1H NMR(CDCl3,400MHz)δ(ppm)7.38-7.24(m,5H,Ar-H),6.78-6.76(m,2H,Ar-H),6.61-6.58(m,2H,Ar-H),4.28(s,2H,CH2),3.73(s,3H,OCH3);13C NMR(100MHz,CDCl3)δ(ppm)152.13,142.38,139.62,128.56,127.51,127.14,114.85,114.06,55.76,49.19.
实施例7
一种制备N-(4-氟苄基)苯胺的方法,包括以下实验步骤:
在室温条件下,向反应器中依次加入苯胺1a(0.2mmol),甲苯溶剂及4-氟苯甲醇2b(0.3mmol)于室温下搅拌使其充分溶解,依次加入碳化八面体材料HKUST-1-400催化剂(60mg),叔丁醇钾(0.2mmol),待溶解后继续反应置于100℃反应20h后,经TLC检测反应完成后,首先过滤出碳化八面体材料HKUST-1-400催化剂,然后再经过柱层析,得到目标化合物3c,收率为81%。

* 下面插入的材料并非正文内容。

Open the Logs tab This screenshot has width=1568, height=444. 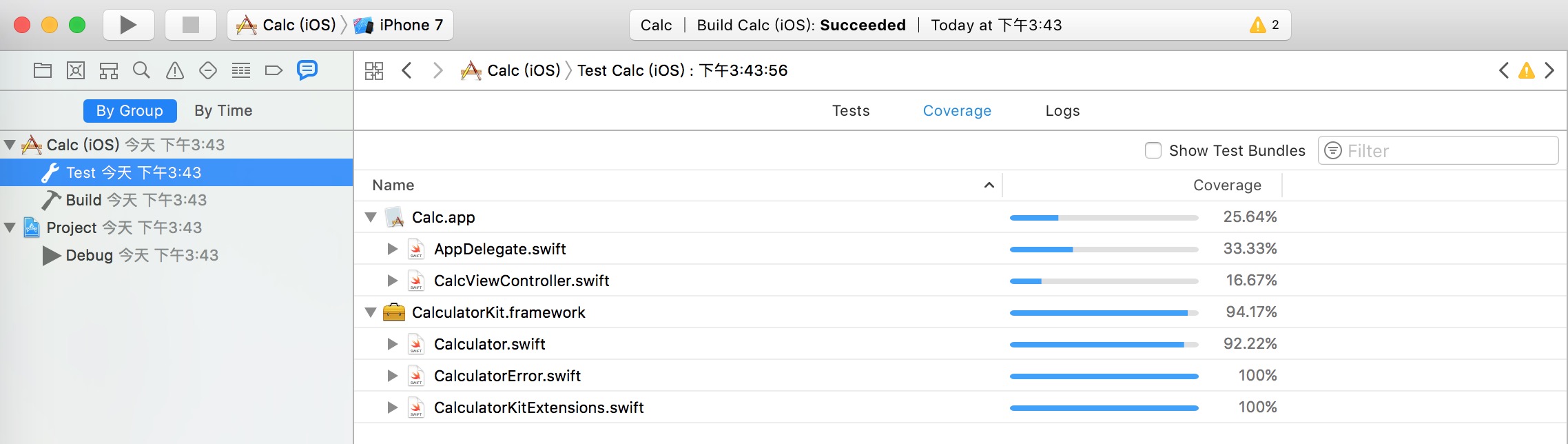pyautogui.click(x=1062, y=111)
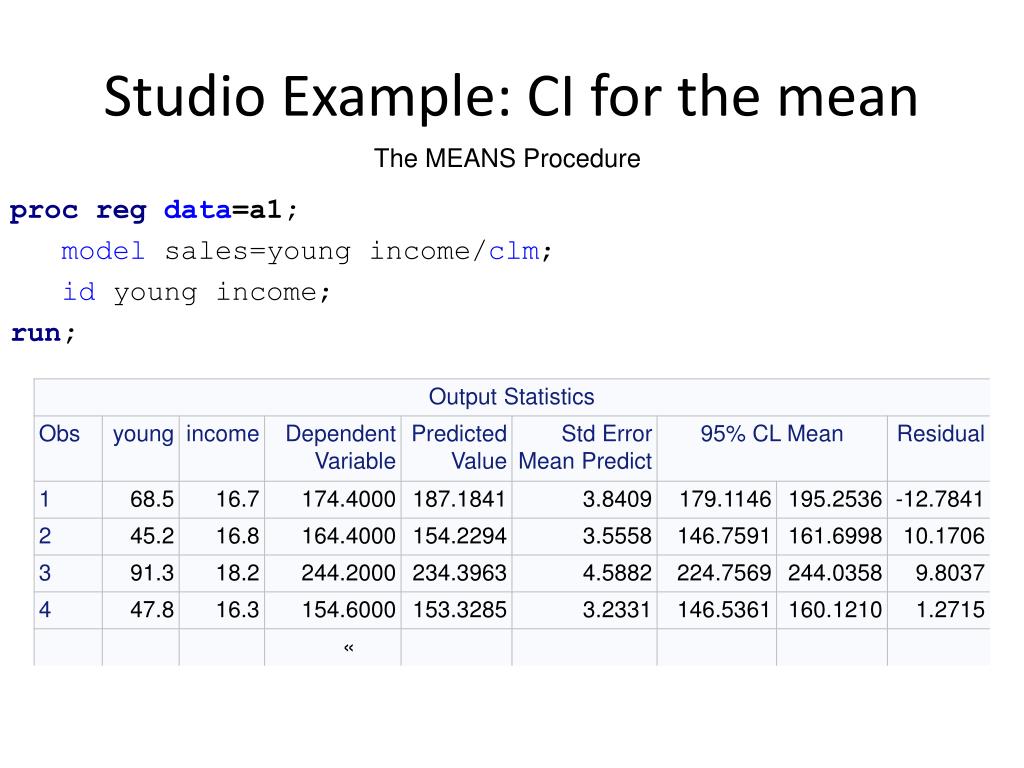Click the 'Predicted Value' column header
The height and width of the screenshot is (768, 1024).
(x=459, y=447)
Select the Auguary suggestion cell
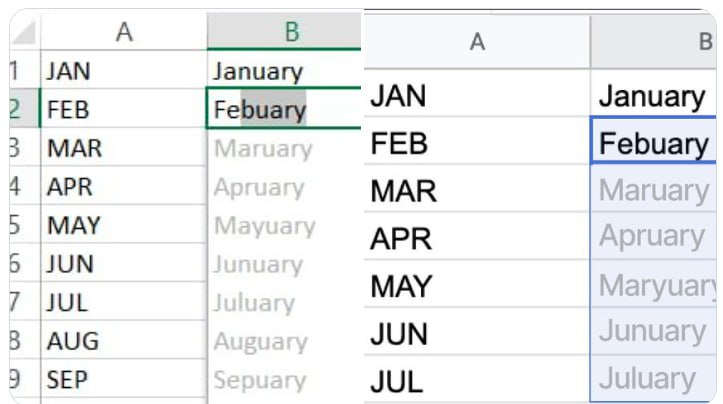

1H NMR(CDCl3,400MHz)δ(ppm)7.34-7.15(m,4H,Ar-H),7.01(t,J=8.8Hz,3H,Ar-H),6.72(t,J=7.2Hz,1H,Ar-H),6.61(d,J=7.6Hz,2H,Ar-H),4.28(s,2H,CH2),4.00(s,1H,NH);13C NMR(100MHz,CDCl3)δ(ppm)163.21,160.77,147.88,135.06,129.25,128.95(d,JCF=7.9Hz),117.68,115.50,115.29,112.81,47.54.
实施例8
一种制备N-(2-甲氧基苄基)-4-氟苯胺的方法,包括以下实验步骤:
在室温条件下,向反应器中依次加入4-氟苯胺1c(0.2mmol),甲苯溶剂及邻甲氧基苯甲醇2c(0.3mmol)于室温下搅拌使其充分溶解,依次加入碳化八面体材料HKUST-1-400催化剂(60mg),叔丁醇钾(0.2mmol),待溶解后继续反应置于100℃反应20h后,经TLC检测反应完成后,首先过滤出碳化八面体材料HKUST-1-400催化剂,然后再经过柱层析,得到目标化合物3d,收率为61%。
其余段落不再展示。